KHAYIM-YEKHIEL
AYNSHPRUKH (HENRY EINSPRUCH) (December 27, 1892-1977)
Born in Torne (Tarnow), Galicia. His father, an iron merchant, was a scholar
and a Santser Hassid. His mother was the
daughter of the cantor of the city of Yaroslav.
He studied in religious school and with the rabbi of Barnov. He receoived his general education in the
Baron Hirsch School and in the Torne high school. As a student he was active in Labor Zionist
movement. Together with Yitschok Shiper,
he organized a strike of tailors, clerks, and the assistant teachers in
elementary religious schools (the first strike, incidentally, undertaken by
assistant teachers and it was successful).
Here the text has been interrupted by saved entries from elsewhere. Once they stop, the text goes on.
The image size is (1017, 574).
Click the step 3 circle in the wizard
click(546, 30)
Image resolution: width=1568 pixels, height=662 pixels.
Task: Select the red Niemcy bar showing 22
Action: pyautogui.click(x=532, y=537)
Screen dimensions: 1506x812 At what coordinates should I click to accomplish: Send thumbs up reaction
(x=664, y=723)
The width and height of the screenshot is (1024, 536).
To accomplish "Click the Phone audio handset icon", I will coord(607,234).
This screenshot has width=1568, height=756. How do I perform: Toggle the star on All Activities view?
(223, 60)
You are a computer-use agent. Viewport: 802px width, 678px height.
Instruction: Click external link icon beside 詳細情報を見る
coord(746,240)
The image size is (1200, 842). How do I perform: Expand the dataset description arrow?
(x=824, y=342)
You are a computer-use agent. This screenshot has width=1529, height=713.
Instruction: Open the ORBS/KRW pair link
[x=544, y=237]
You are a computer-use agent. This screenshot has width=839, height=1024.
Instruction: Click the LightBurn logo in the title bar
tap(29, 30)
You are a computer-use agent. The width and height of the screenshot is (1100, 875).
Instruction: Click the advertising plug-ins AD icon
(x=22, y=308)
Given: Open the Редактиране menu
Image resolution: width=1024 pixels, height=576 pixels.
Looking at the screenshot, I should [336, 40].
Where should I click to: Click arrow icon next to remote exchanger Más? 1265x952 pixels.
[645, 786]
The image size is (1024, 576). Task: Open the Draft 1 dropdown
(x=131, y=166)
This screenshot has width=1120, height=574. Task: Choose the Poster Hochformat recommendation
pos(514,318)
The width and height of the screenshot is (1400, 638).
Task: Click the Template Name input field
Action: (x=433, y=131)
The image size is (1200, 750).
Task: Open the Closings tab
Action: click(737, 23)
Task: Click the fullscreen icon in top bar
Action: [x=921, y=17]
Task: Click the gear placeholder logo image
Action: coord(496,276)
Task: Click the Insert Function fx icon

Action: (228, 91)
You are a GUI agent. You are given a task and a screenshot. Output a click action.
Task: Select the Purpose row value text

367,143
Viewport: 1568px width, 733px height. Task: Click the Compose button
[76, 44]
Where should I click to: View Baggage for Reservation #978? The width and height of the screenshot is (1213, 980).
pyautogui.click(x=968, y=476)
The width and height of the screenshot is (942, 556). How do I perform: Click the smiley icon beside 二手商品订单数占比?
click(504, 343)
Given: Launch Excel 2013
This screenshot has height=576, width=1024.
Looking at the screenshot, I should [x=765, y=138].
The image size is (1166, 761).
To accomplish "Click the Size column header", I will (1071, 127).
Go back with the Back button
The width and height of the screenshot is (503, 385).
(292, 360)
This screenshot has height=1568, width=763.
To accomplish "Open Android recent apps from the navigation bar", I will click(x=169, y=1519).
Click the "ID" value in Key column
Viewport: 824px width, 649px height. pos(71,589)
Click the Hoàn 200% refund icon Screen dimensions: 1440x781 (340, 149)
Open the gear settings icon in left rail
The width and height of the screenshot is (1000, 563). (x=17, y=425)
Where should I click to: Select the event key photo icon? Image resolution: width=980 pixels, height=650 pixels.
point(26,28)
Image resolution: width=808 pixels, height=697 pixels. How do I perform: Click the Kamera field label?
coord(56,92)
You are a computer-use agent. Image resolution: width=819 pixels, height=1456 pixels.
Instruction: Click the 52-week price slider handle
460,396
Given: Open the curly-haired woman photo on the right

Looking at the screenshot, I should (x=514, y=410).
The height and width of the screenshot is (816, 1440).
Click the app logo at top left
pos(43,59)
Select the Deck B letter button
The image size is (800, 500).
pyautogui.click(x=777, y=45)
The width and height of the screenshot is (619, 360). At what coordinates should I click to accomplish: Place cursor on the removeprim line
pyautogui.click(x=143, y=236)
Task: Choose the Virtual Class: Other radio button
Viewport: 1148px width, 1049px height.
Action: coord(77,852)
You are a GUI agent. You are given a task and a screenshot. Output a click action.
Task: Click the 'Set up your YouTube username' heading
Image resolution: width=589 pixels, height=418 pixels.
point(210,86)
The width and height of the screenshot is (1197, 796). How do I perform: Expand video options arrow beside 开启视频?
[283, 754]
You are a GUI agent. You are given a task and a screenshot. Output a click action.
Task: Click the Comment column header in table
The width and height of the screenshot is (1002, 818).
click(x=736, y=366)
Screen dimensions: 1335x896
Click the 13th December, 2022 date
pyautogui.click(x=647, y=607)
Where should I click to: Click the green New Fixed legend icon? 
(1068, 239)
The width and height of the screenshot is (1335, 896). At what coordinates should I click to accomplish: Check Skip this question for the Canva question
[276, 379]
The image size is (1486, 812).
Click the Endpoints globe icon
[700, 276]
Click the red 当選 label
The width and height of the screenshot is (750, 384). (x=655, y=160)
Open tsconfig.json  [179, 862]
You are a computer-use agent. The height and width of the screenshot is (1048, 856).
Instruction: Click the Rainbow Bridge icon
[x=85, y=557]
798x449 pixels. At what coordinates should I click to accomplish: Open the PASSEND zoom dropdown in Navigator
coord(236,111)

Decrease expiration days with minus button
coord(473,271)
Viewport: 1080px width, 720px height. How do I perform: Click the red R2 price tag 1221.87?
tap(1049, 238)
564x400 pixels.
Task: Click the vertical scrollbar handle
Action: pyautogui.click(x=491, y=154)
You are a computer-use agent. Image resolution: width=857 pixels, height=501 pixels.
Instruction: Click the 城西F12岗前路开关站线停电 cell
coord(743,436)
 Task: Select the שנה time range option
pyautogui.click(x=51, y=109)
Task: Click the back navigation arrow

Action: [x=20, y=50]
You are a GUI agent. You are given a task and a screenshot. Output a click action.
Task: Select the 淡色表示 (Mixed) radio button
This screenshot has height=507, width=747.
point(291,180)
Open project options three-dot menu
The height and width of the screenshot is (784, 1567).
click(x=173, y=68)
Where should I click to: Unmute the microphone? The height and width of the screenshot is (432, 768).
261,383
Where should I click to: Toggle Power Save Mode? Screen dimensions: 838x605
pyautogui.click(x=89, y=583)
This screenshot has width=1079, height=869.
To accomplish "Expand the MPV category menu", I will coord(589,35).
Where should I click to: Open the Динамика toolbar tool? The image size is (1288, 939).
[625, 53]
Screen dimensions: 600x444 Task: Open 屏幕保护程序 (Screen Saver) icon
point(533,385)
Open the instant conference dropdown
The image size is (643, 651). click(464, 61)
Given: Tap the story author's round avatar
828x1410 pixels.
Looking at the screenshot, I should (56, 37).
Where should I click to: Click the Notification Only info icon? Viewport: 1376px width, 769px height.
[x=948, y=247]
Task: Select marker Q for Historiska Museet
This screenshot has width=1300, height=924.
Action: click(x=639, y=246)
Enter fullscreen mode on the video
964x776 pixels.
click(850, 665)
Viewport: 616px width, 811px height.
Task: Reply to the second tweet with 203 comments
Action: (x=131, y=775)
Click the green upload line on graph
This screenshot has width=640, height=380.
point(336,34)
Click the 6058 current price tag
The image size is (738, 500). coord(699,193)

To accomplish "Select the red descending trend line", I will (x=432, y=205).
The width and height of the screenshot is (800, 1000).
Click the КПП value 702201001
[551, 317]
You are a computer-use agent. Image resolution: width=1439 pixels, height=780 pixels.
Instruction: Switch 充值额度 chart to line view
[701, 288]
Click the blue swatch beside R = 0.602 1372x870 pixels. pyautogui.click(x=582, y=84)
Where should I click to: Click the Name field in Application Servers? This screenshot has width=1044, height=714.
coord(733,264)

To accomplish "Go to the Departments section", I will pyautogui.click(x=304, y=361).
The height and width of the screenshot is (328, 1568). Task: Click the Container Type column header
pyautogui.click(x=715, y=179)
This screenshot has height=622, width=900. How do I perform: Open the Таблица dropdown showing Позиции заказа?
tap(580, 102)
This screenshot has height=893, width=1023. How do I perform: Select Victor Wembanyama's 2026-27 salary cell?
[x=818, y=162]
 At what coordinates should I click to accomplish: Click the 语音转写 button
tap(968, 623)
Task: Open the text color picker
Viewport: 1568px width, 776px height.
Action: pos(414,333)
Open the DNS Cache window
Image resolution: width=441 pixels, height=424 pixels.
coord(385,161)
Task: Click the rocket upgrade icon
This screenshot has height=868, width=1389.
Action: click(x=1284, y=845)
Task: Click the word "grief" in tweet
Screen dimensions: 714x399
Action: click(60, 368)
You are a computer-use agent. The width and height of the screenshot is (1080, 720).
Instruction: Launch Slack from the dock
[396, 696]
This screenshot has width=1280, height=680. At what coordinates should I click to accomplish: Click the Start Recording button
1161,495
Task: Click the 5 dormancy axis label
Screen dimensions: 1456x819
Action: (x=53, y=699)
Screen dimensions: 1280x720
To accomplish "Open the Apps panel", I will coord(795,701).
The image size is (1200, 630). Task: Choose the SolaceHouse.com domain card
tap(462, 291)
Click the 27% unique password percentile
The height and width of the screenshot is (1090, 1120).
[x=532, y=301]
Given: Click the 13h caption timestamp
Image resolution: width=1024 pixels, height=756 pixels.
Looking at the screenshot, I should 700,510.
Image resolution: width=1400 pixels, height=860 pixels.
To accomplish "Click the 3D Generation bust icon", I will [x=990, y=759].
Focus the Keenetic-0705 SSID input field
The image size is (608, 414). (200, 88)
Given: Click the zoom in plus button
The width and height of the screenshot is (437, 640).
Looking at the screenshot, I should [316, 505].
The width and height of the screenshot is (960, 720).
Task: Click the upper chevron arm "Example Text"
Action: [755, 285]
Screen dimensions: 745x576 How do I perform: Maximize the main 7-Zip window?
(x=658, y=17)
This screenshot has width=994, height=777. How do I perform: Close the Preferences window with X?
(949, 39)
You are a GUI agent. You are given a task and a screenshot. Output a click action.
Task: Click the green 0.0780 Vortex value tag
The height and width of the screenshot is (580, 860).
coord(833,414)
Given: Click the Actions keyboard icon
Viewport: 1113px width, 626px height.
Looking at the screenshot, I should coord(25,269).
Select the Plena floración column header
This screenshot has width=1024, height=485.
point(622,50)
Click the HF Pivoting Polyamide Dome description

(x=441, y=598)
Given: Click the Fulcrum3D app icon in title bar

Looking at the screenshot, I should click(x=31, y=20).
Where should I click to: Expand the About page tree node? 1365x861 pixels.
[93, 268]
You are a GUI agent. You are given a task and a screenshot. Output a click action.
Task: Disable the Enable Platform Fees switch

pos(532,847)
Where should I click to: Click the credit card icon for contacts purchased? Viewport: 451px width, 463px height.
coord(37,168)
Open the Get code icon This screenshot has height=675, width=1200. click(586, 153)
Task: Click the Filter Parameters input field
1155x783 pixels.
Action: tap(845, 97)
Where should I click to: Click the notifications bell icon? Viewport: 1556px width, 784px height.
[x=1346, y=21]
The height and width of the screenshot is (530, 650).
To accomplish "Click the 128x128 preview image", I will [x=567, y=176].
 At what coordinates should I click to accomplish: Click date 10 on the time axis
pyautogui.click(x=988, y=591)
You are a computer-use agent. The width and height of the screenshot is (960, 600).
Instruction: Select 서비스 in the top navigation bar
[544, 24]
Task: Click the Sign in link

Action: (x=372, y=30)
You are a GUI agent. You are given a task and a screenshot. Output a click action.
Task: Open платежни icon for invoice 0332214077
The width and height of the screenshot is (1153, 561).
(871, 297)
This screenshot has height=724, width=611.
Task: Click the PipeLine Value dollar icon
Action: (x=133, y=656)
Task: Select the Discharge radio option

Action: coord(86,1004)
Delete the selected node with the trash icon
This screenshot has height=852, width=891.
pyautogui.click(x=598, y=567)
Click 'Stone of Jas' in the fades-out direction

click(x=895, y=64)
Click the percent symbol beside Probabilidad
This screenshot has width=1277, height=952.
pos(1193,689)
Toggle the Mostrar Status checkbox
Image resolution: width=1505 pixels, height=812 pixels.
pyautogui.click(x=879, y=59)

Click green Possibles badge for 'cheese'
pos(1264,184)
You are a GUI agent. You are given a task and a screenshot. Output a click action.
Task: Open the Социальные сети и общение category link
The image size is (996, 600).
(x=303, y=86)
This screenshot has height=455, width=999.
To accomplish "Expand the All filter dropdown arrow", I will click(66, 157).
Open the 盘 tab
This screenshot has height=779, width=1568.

In 1909 he left for Palestine, and
there he worked on the land in the Merhavia colony. In 1911 he lived in Egypt. In 1913 he made his way to the United States,
living in Cleveland, Ohio, as well as in New York. He worked in a restaurant and in an iron
factory. He then left for Chicago where
he studied
at the McCormick Theological Seminary and Johns
Hopkins University, and he received a doctorate from Gettysburg College in
Pennsylvania. From 1920 he was living in
Baltimore, Maryland. Although he never
officially converted, he was in charge of the Lutheran Hebrew Mission. He began his literary activity as the Torne
correspondent for the Labor Zionist organ, Der yidisher arbeter (The Jewish
laborer), edited by Leon Khazanovitsh and Zerubabel, during the years
1908-1909. From 1915 he published
missionary serials, books, and pamphlets in Hebrew, Yiddish, Polish, Russian,
and English. He translated the New
Testament into Yiddish as Bris khadoshe (Baltimore, Maryland, 1941), 590 pp. On his own, he mastered how to compose type,
and his editions were printed in correct modern Yiddish.
Sources: Melech Ravitch, in Der veg (Mexico)
(September 2, 1943); Sh. Saymon, in Tsukunft (New York) (November 1951).